Published: 27 January 2010

Abstract

Background

Psychological distress is common among medical students but manifests in a variety of forms. Currently, no brief, practical tool exists to simultaneously evaluate these domains of distress among medical students. The authors describe the development of a subject-reported assessment (Medical Student Well-Being Index, MSWBI) intended to screen for medical student distress across a variety of domains and examine its preliminary psychometric properties.

Methods

Relevant domains of distress were identified, items generated, and a screening instrument formed using a process of literature review, nominal group technique, input from deans and medical students, and correlation analysis from previously administered assessments. Eleven experts judged the clarity, relevance, and representativeness of the items. A Content Validity Index (CVI) was calculated. Interrater agreement was assessed using pair-wise percent agreement adjusted for chance agreement.

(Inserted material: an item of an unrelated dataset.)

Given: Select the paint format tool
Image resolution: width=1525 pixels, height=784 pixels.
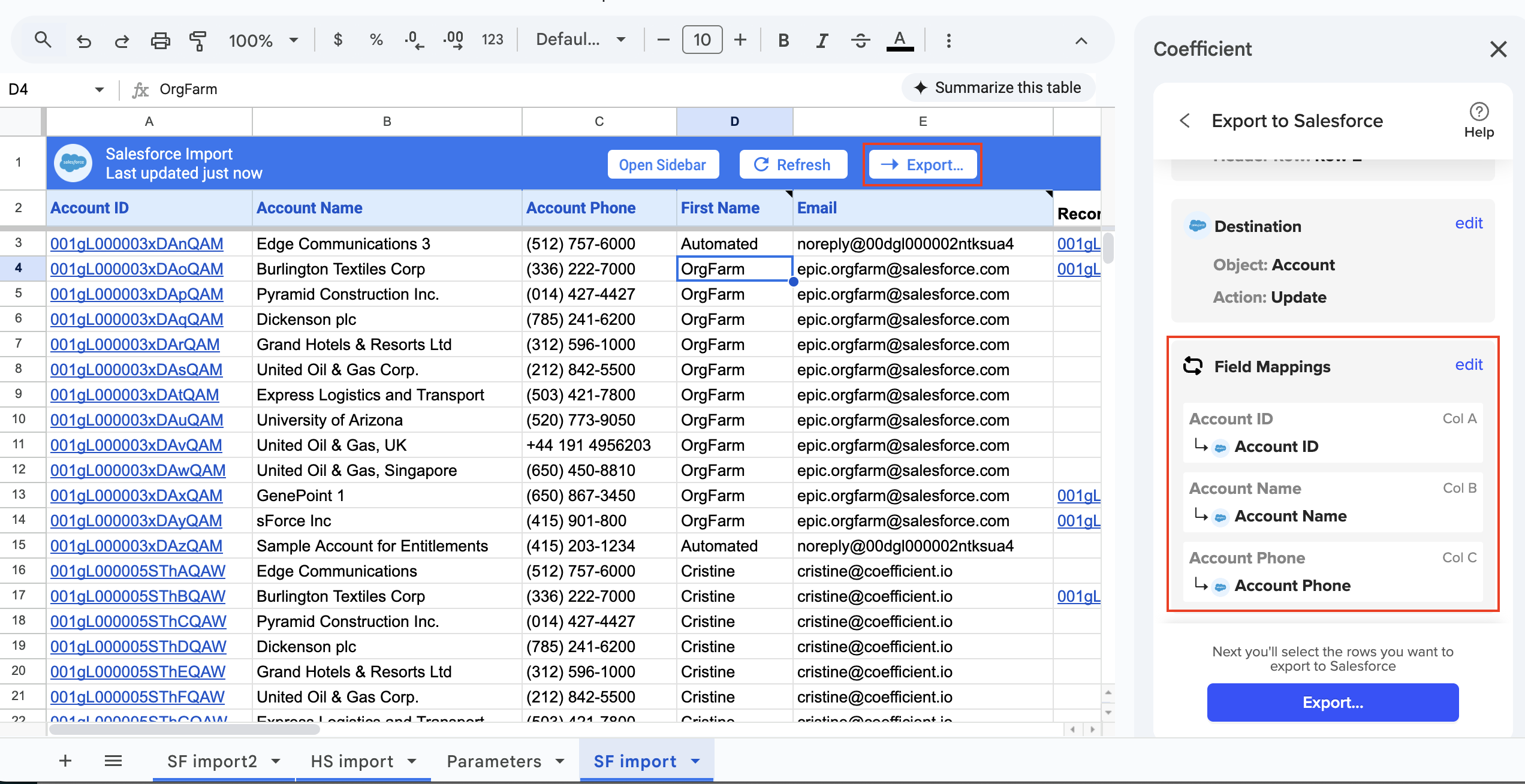Looking at the screenshot, I should click(198, 40).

Data from 2248 medical students who completed the MSWBI along with validated full-length instruments assessing domains of interest was used to calculate reliability and explore internal structure validity.

Results

Burnout (emotional exhaustion and depersonalization), depression, mental quality of life (QOL), physical QOL, stress, and fatigue were domains identified for inclusion in the MSWBI. Six of 7 items received item CVI-relevance and CVI-representativeness of ≥0.82. Overall scale CVI-relevance and CVI-representativeness was 0.94 and 0.91. Overall pair-wise percent agreement between raters was ≥85% for clarity, relevance, and representativeness. Cronbach's alpha was 0.68. Item by item percent pair-wise agreements and Phi were low, suggesting little overlap between items. The majority of MSWBI items had a ≥74% sensitivity and specificity for detecting distress within the intended domain.

Conclusions

The results of this study provide evidence of reliability and content-related validity of the MSWBI. Further research is needed to assess remaining psychometric properties and establish scores for which intervention is warranted.